The Making of a Nurse
Jennifer Collins understands what it means to belong to something important. As a Charge Nurse at Princeton Baptist Hospital, she is responsible for six nurses, six assistants and 42 patients every shift. It’s intense work that requires an enormous amount of skill, focus and compassion.
“I’ve been working in this hospital for about for 2.5 years,” Collins says. “It’s a great place, with so many people doing great things. It’s a challenge but I really feel like my time at UWA prepared me for what we’re doing every day.
“I graduated high school from Paul Bryant High School in Tuscaloosa. My senior year, I had no idea where I wanted to go to college. I didn’t really start looking until the spring semester. I looked at UWA on the advice of one of my former high school teachers; we were really close and she used to teach at UWA at one time.
“I knew I didn’t want to go to a big school. Being from Tuscaloosa, I knew all about UA of course, but I wanted to get away, to something smaller. When I first visited UWA, I felt something special. Like this place was going to be right for me. When I began school, I wasn’t sure what I wanted to study. I was thinking either special education or nursing. Once I began taking classes in nursing, though, I knew that was my path.
I will never forget my time at UWA. It’s hard to describe what it’s like, the feeling of family. In nursing school, you spend a lot of time in the nursing building. When you start, you don’t really know anyone — but you never feel like you are alone. I mean, almost immediately, the secretary in the nursing school knew my name. I don’t know how she does that, but she knows everyone.
Even the custodian woman in the nursing school is amazing. I’ll never forget her. Everyone there takes you on — like they have a vested interest in your success.
Yes, it’s small. And the work is demanding. But those two things help develop close relationships with everyone: classmates, faculty, staff. The expectations are really high. They expect greatness from every single student. They don’t just throw you in the deep end, but they will expect your best effort all the time.
Working as a nurse now in a highly stressful, fast-paced environment — I’m not sure anything quite prepares you for the reality of the hospital, but it’s clear I got a great education. I was ready to handle the job. That’s a direct reflection on my professors. They are good at what they do.
On Building Leaders
A lot of people see UWA, and all they see is the small school, small town. To me, that’s the great strength of this place. There are tons of opportunities to get involved in things that help develop your leadership skills. But that also just make going to school fun.
I was a Nursing Senator, part of SGA. I played on the women’s tennis team and was a Student-Athlete Representative. I was on the dance team for a while. I sang in the choir. I was really involved in my high school and I was surprised how much there was to do on campus at UWA.
They will give you the chance to grow here. They definitely produce leaders. I’ve seen that in my own job. I’ve seen how my experiences have helped me move ahead in my career.

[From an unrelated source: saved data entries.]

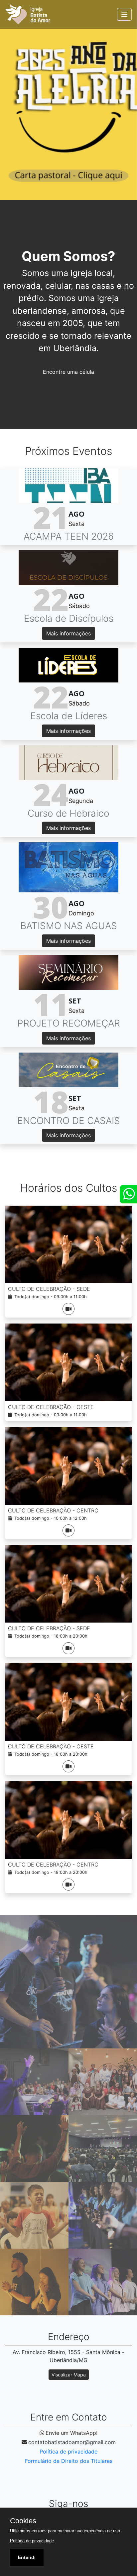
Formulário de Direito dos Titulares (68, 2461)
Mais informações (68, 633)
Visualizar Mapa (69, 2374)
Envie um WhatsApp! (71, 2432)
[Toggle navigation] (124, 14)
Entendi (27, 2557)
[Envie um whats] (128, 1194)
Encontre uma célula (68, 371)
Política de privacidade (68, 2451)
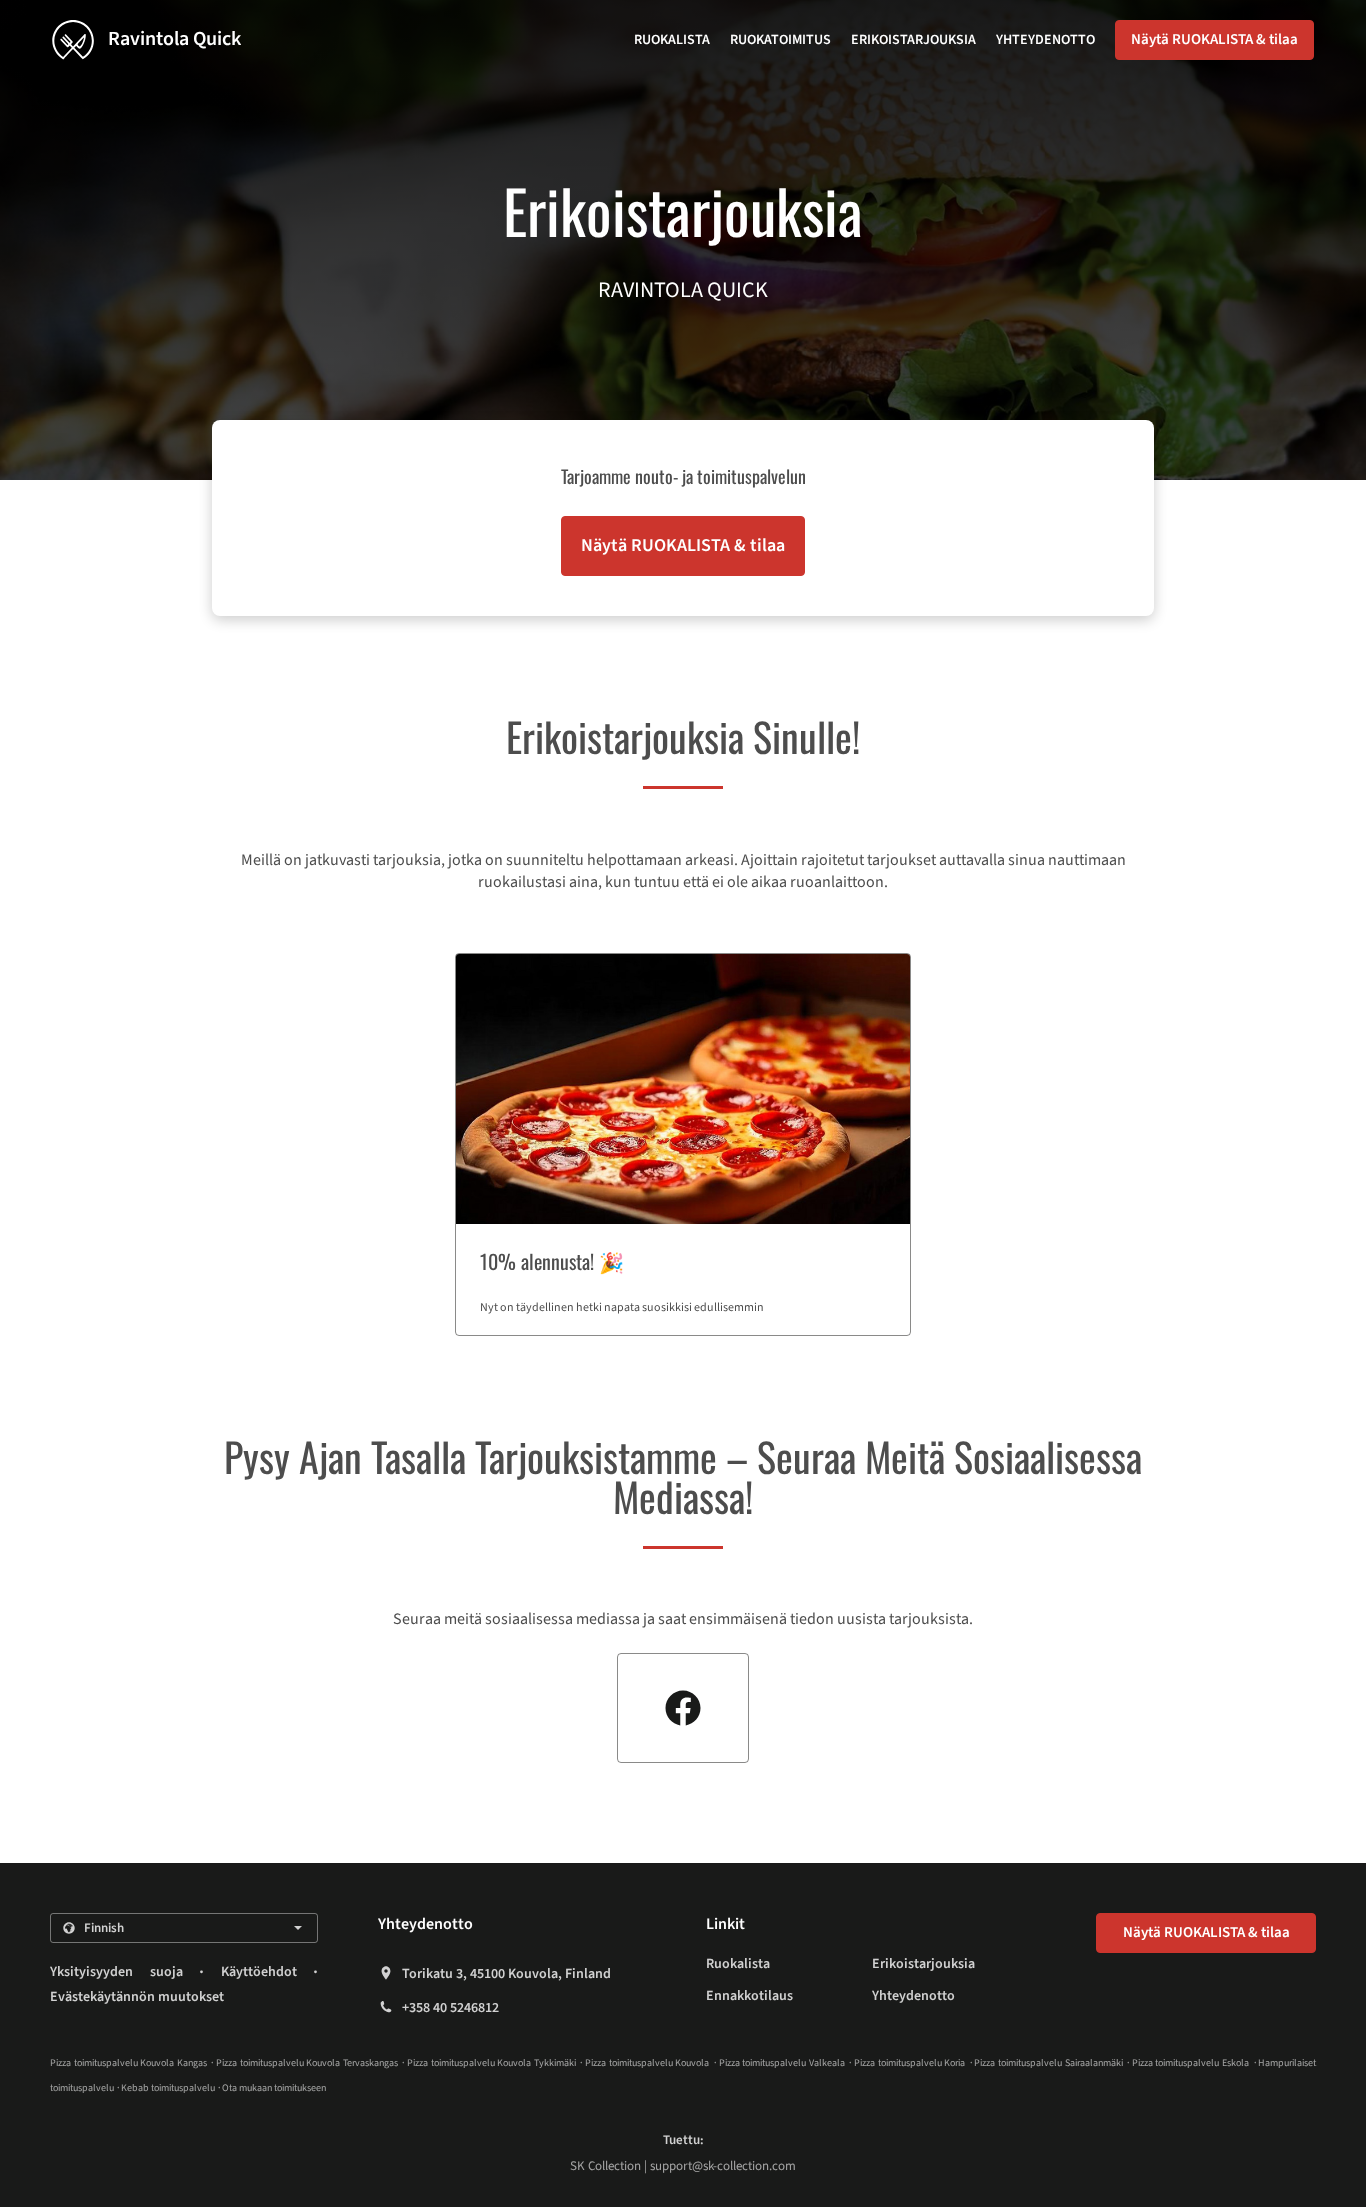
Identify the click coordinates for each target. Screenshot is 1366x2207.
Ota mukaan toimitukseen (274, 2088)
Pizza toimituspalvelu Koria (909, 2063)
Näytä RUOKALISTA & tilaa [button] (1214, 39)
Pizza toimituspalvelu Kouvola (647, 2063)
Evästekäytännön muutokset (137, 1997)
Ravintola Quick (172, 39)
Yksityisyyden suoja (116, 1972)
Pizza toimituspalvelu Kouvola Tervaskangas (307, 2063)
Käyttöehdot (259, 1972)
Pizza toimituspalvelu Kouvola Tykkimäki (491, 2063)
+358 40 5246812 (450, 2008)
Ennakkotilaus (749, 1996)
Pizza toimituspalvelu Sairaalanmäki (1048, 2063)
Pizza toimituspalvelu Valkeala (782, 2063)
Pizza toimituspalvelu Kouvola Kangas (128, 2063)
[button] (683, 1144)
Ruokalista (672, 40)
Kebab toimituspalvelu (169, 2088)
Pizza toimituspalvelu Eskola (1190, 2063)
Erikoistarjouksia (913, 40)
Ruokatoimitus (780, 40)
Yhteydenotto (1045, 40)
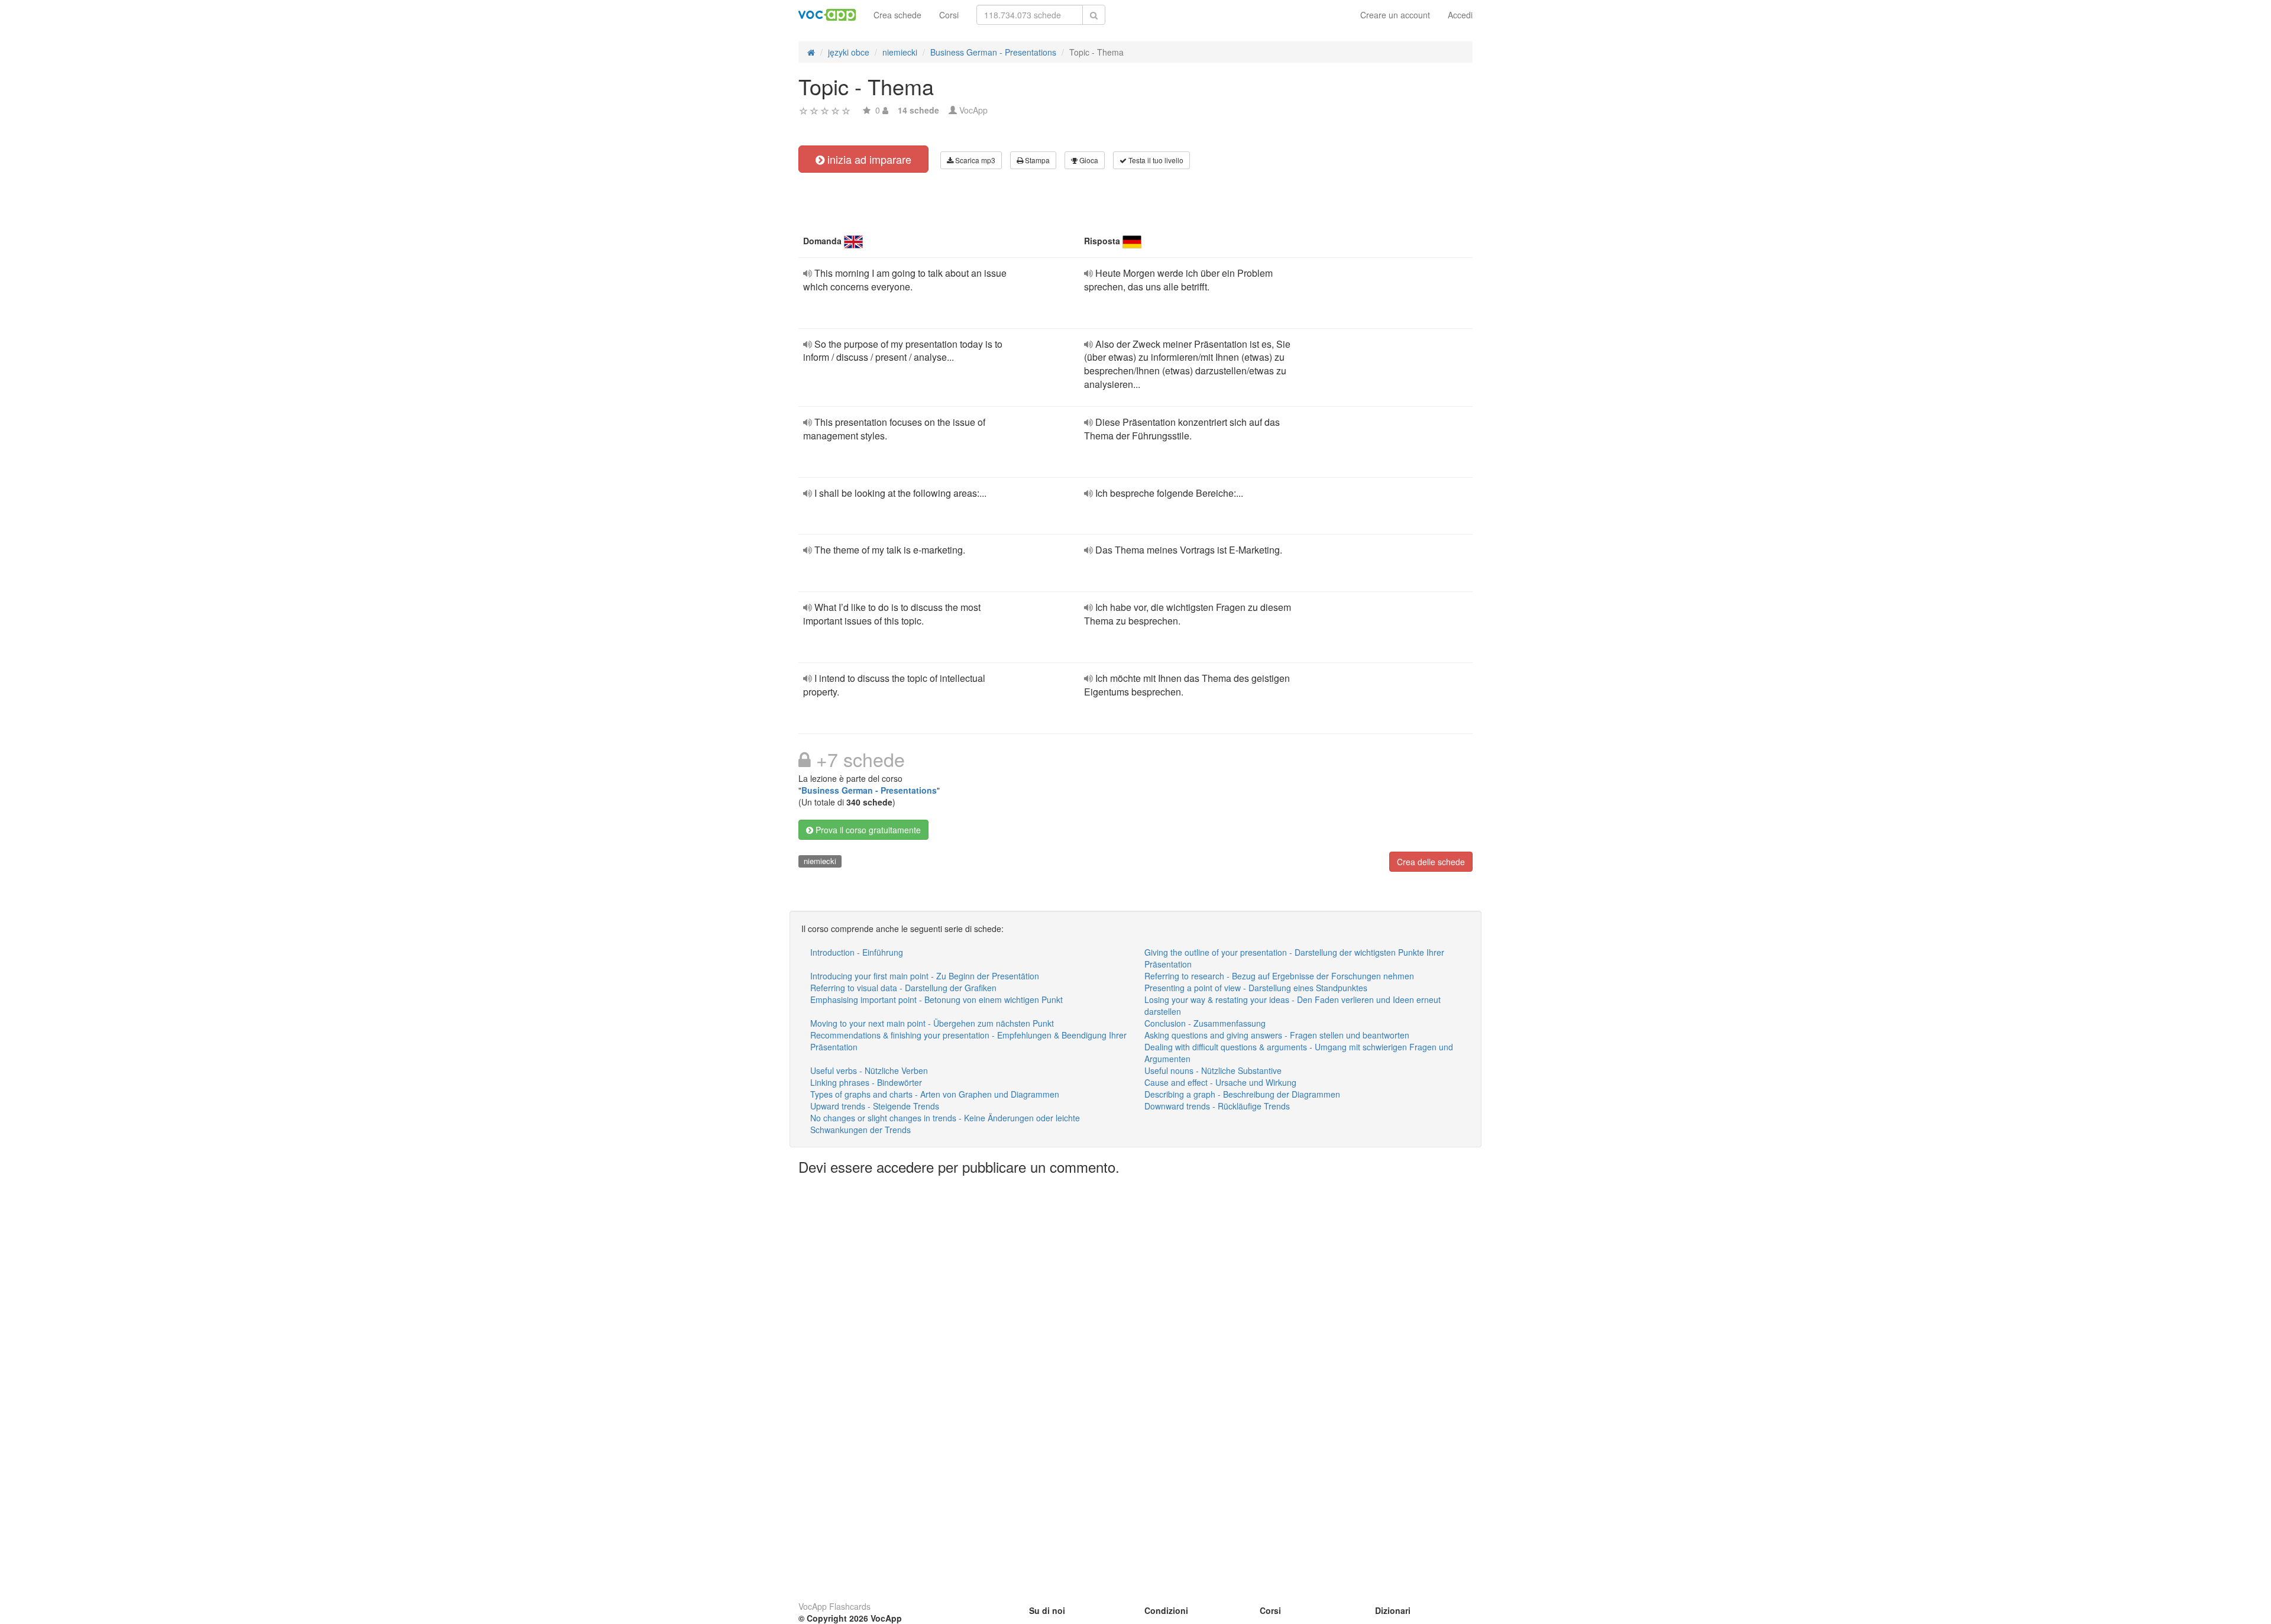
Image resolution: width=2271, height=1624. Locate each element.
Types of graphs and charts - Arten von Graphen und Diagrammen (934, 1094)
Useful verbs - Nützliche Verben (869, 1070)
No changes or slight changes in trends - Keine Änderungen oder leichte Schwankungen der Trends (945, 1123)
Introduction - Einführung (856, 952)
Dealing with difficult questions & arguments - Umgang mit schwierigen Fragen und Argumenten (1298, 1053)
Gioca (1088, 160)
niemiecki (820, 860)
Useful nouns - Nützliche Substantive (1213, 1070)
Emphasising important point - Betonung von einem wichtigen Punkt (936, 999)
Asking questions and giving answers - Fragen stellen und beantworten (1276, 1035)
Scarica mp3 (974, 160)
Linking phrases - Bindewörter (866, 1082)
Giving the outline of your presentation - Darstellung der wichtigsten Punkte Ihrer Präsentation (1294, 958)
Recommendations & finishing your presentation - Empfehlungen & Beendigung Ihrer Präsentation (968, 1041)
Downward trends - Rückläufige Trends (1217, 1106)
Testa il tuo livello (1155, 160)
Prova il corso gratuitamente (867, 830)
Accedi (1460, 15)
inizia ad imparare (867, 159)
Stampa (1036, 160)
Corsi (949, 15)
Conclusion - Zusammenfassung (1205, 1023)
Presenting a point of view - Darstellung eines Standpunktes (1255, 988)
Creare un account (1395, 15)
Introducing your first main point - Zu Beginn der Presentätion (924, 976)
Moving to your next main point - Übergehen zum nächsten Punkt (932, 1023)
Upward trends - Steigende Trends (874, 1106)
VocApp (973, 110)
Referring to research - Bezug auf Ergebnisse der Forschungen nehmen (1279, 976)
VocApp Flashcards (834, 1606)
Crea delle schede (1431, 862)
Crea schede (897, 15)
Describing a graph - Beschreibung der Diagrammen (1242, 1094)
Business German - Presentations (869, 790)
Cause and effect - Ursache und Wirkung (1220, 1082)
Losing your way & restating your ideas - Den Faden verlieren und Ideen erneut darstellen (1292, 1005)
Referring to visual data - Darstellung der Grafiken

Like I said, UWA is small. But you meet so many different kinds of people. Some from the country, a lot of big-city kids. International students. Athletes. There are so many interesting people there. I miss it. In fact, I speak to my friends and my professors all the time still.
On the future.
I take a lot of inspiration from Dr. Hanks and Ms. Hill on the faculty. I finished my degree at UWA; I completed my BSN at the University of Alabama and I will soon have my Master’s.
I work with the UWA faculty now as a Clinical Instructor. Students come once a week to the hospital and shadow us in our work. It’s a great learning experience for them and for me. At some point I might like to follow the lead of Dr. Hanks and Ms. Hill and go back to teach. They’ve done so much for me, it might be great to do the same for other students.
Right now, I’m enjoying my work. It’s challenging. It’s never the same from shift to shift. But it is rewarding. UWA definitely set me on this path and for that I’m thankful.